The classic EM inversion process determines a coarse (3 to 5 m resolution) resistivity distribution from a basic initial static reservoir model built from logs. This study refines the model by adding variable resolutions to encompass the small-scale heterogeneities common to carbonate reservoirs. Incorporating geological data derived from seismic attributes, core descriptions, and detailed log analyses into the static model helps optimize the EM inversion and increases the resolution of the resulting inverted model.

Introduction

A few years after the discovery of a giant complex carbonate reservoir in the Middle East, Giant Field A (Fig. 1), peripheral water flooding was successfully initiated to maintain pressure. Recently, it appears that reservoir complexity has led to uneven sweep. ADCO is currently testing pattern-based flooding technologies to improve sweep efficiencies at two pilot studies—the water injection (WI) and water alternating gas (WAG) pilots—to monitor the under-swept lower units of one of the main reservoirs in this field, which are not being swept with the peripheral flood.

Although pattern flooding leads to more efficient and faster recovery, some potential drawbacks include greater costs and higher local pressures, which could induce uneven flows. Detailed pattern flood modeling helped develop an optimum strategy for maximizing reserves and production, especially in the lower two oil bearing units of the reservoir (Bhatti et al. 2006). Consequently, water injection has been implemented for these lower units of the reservoir. A detailed multi-year and multi-measurement monitoring plan has been established to determine the performance of this pilot study, including deep reading technologies like cross-well electromagnetic surveys.

The WI pilot was designed to determine sweep efficiency in the targeted reservoir units while assessing the impact of injected fluids on low permeability subunits and monitoring pressure support due to pattern injection. Uneven sweep, bypassed oil, and residual oil saturation are secondary considerations of the WI pilot study. Production, injection, saturation, and pressure data will be used to calibrate the simulation model. The ultimate goal is to design an optimum field development scheme for the lower reservoir units in the southern part of the field (Bhatti et al. 2007).

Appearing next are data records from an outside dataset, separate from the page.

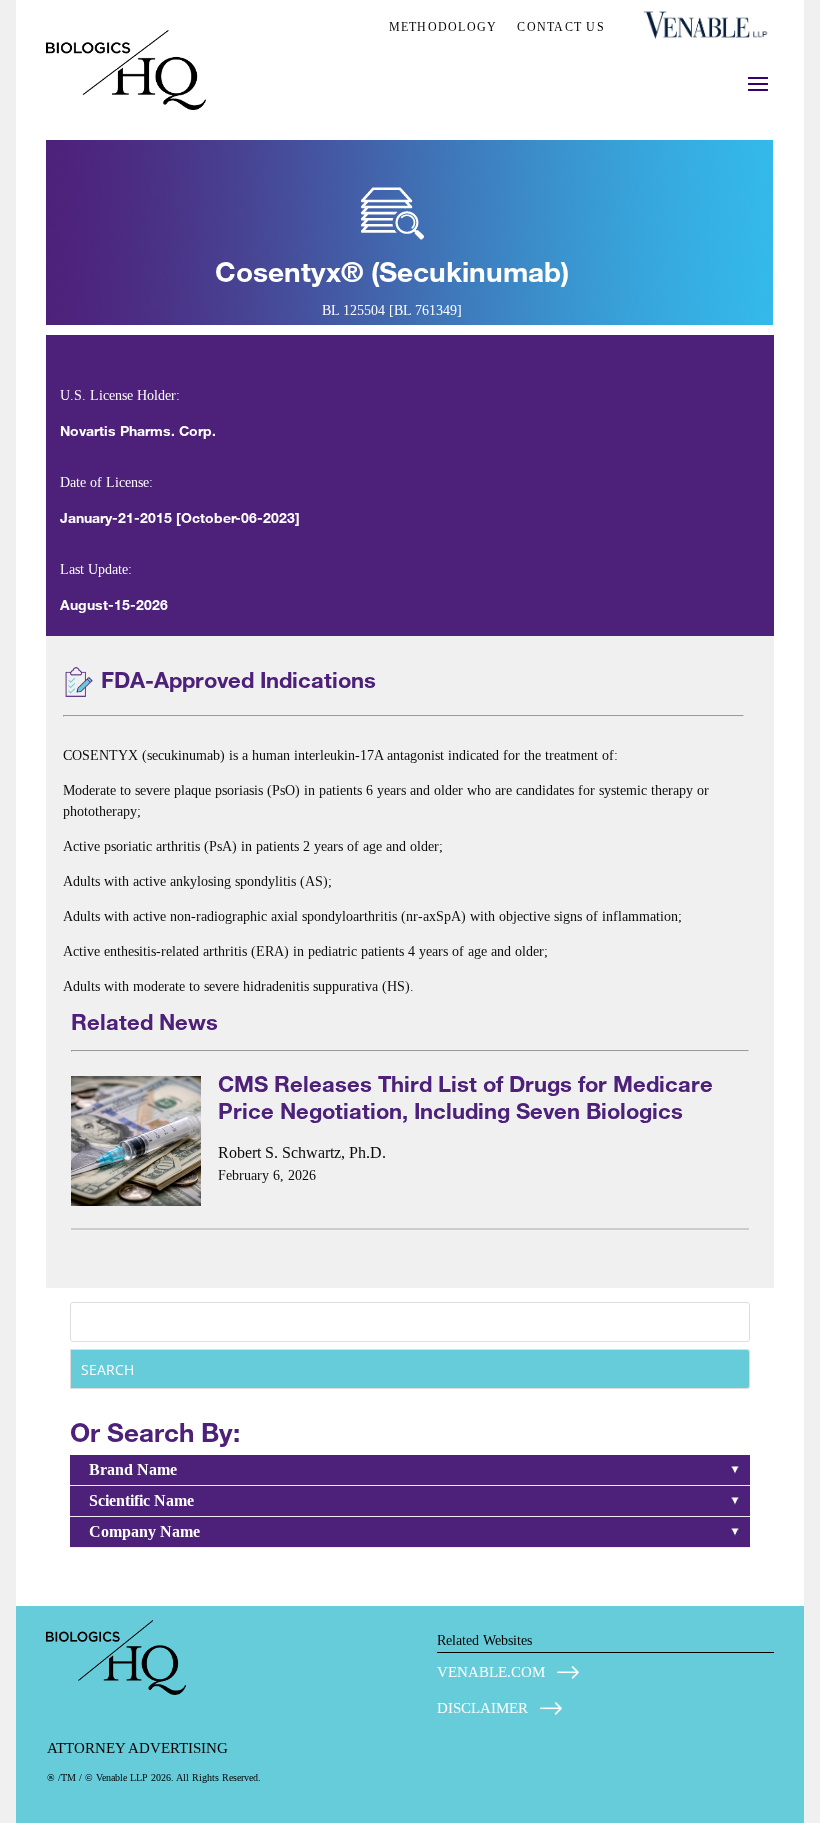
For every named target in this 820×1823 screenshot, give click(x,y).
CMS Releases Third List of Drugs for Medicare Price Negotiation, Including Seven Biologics (465, 1097)
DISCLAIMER (482, 1708)
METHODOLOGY (443, 27)
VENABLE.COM (491, 1672)
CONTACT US (561, 27)
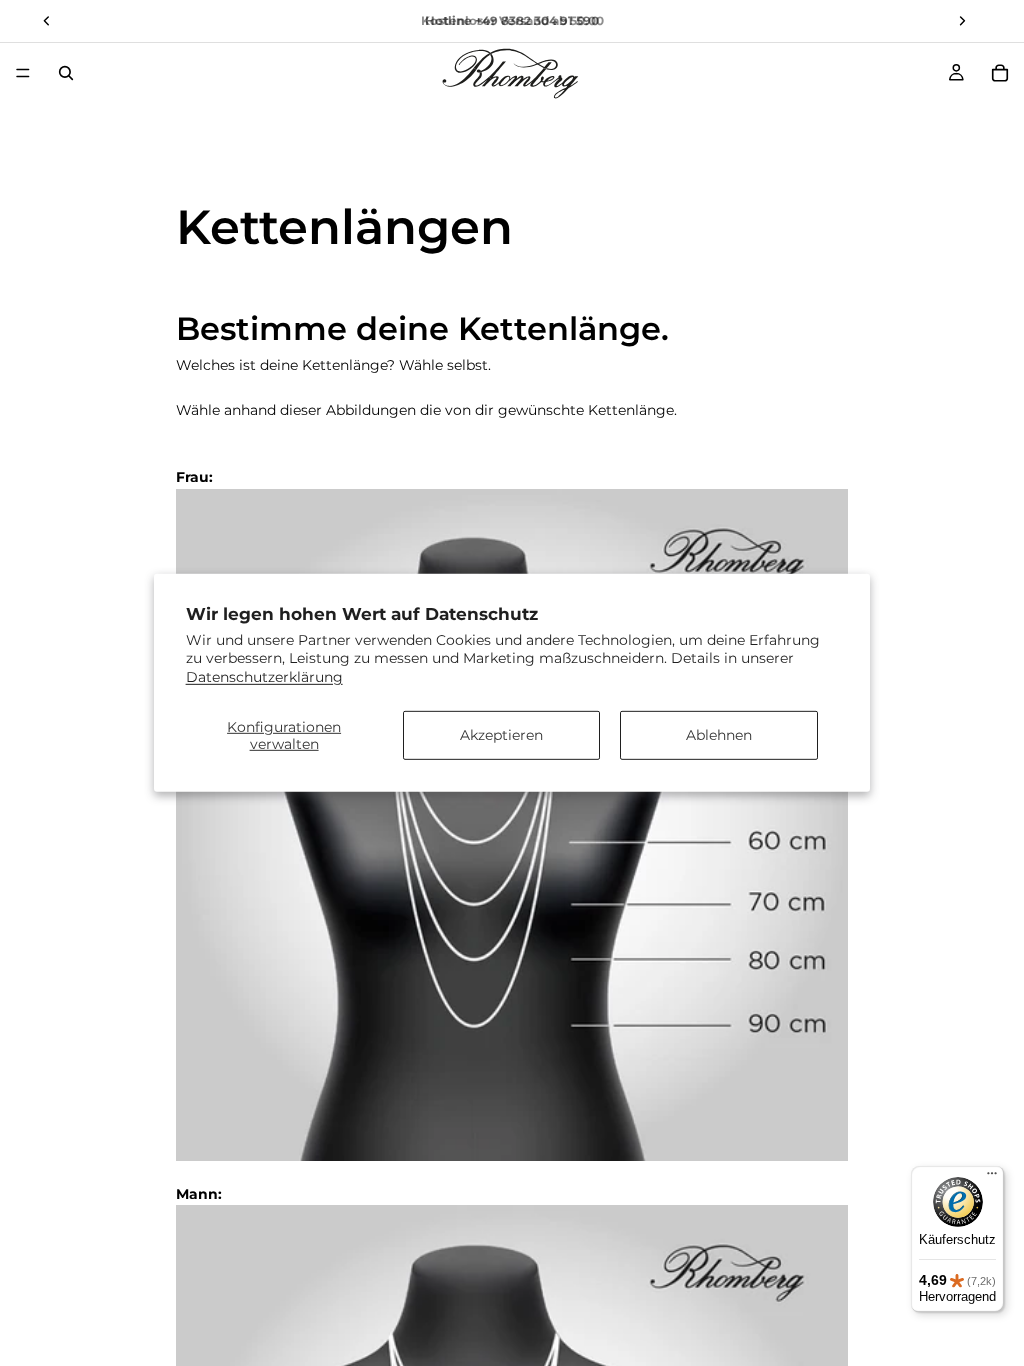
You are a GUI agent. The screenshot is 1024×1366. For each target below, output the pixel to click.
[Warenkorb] (1000, 73)
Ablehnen (719, 735)
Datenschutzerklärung (264, 676)
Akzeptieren (501, 735)
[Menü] (23, 73)
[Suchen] (66, 73)
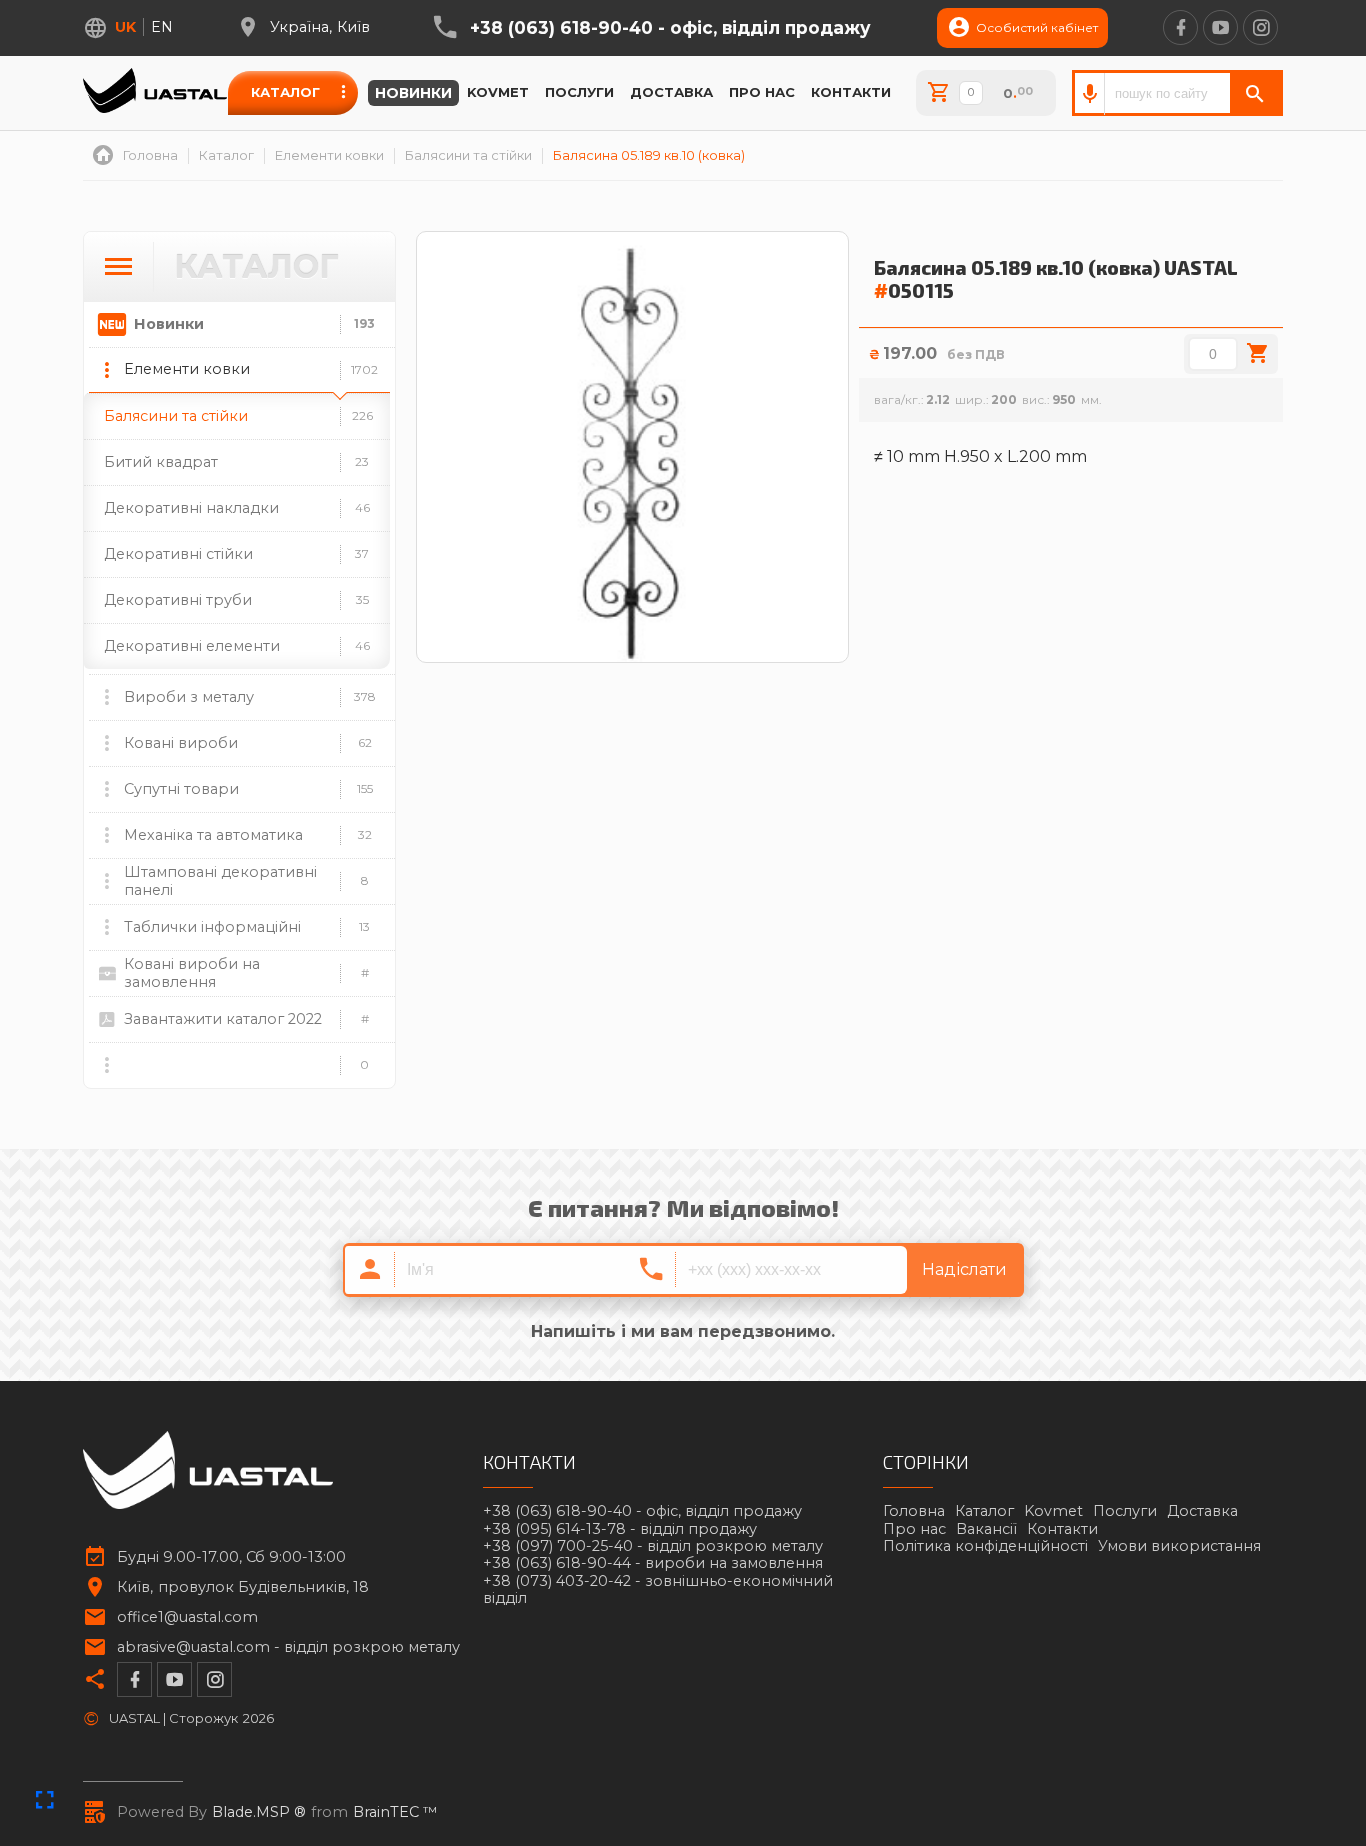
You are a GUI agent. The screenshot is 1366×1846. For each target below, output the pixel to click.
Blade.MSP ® (259, 1812)
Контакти (851, 92)
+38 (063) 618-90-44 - (653, 1563)
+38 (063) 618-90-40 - (670, 28)
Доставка (671, 92)
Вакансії (986, 1529)
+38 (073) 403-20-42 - (658, 1590)
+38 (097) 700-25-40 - (653, 1546)
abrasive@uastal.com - (288, 1647)
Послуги (579, 92)
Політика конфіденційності (985, 1546)
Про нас (762, 92)
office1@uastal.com (187, 1617)
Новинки (413, 93)
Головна (914, 1511)
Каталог (285, 92)
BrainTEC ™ (395, 1812)
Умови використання (1179, 1546)
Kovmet (498, 92)
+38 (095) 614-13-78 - (620, 1529)
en (162, 27)
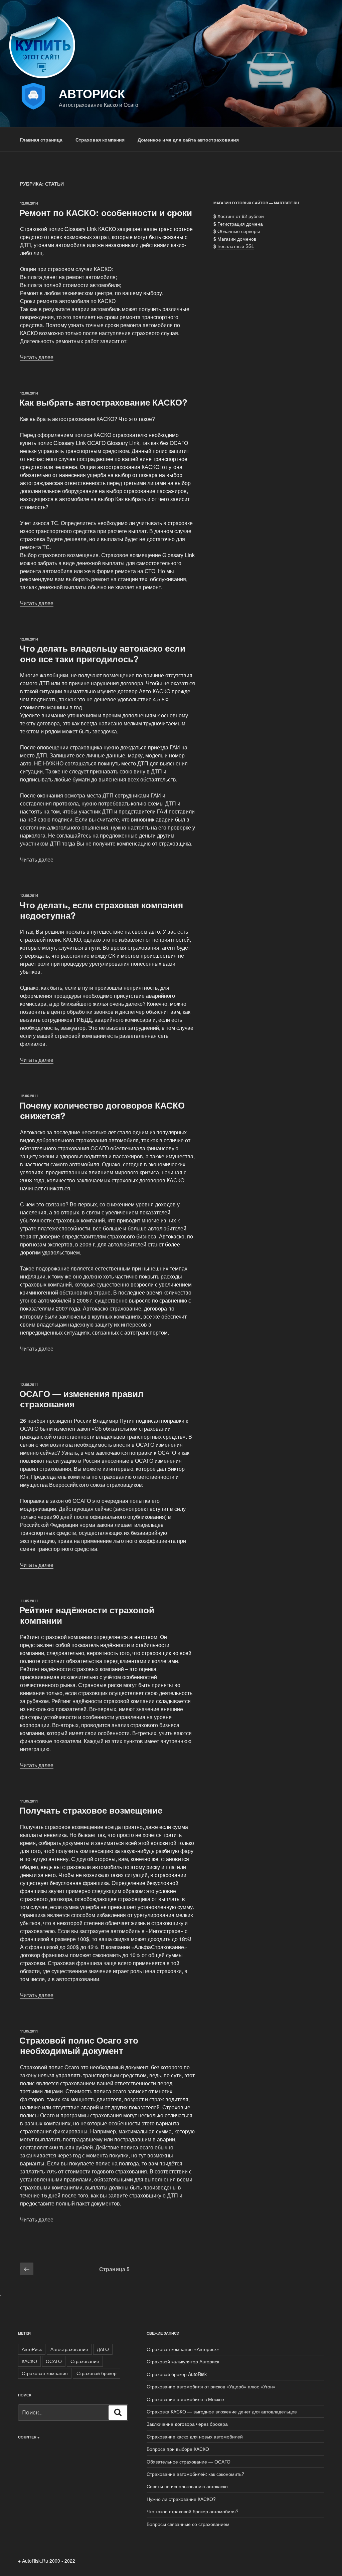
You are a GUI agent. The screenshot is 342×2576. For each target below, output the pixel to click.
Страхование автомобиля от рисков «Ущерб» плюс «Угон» (211, 2386)
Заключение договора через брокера (187, 2423)
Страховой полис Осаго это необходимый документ (78, 2045)
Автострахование (69, 2349)
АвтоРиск (32, 2349)
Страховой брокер (96, 2373)
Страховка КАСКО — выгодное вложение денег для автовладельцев (222, 2411)
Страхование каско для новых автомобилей (195, 2436)
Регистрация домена (240, 223)
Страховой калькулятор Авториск (183, 2361)
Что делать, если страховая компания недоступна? (101, 910)
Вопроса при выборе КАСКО (178, 2448)
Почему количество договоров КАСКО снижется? (102, 1110)
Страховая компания (100, 139)
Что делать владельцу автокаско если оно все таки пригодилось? (102, 653)
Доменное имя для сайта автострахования (188, 139)
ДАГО (103, 2349)
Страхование (84, 2361)
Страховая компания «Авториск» (183, 2349)
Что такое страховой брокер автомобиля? (192, 2511)
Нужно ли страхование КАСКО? (181, 2499)
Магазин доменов (236, 238)
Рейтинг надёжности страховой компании (86, 1615)
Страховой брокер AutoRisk (177, 2374)
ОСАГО (54, 2361)
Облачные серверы (238, 231)
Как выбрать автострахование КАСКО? (103, 402)
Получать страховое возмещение (90, 1810)
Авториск (92, 93)
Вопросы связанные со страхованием (188, 2524)
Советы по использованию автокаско (187, 2486)
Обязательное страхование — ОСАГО (188, 2461)
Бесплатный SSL (235, 246)
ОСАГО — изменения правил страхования (81, 1398)
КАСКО (29, 2361)
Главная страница (41, 139)
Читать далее (36, 357)
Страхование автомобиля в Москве (185, 2399)
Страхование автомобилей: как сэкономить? (195, 2474)
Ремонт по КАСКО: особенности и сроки (105, 212)
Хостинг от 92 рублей (240, 216)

Assessing pilot performance and fine-tuning the model's predictive capabilities requires proper surveillance, planning, and timely data gathering. To efficiently meet the pilot objectives while acquiring high-quality inter-well data, traditional methods were enhanced by the addition of more advanced (deep reading) methods. Selected well-based monitoring methods include well logs and pressure and flow data. Evaluation of a number of advanced geophysical methods led to the selection of the crosswell EM method for interwell saturation monitoring (Bhatti et al. 2007).

This paper shows the results of the first time lapse in the WI pilot, where decrease in resistivity due to 4 months of water injection in the lowermost units of the reservoir have been identified and interpreted with respect to the geological understanding of the pilot area.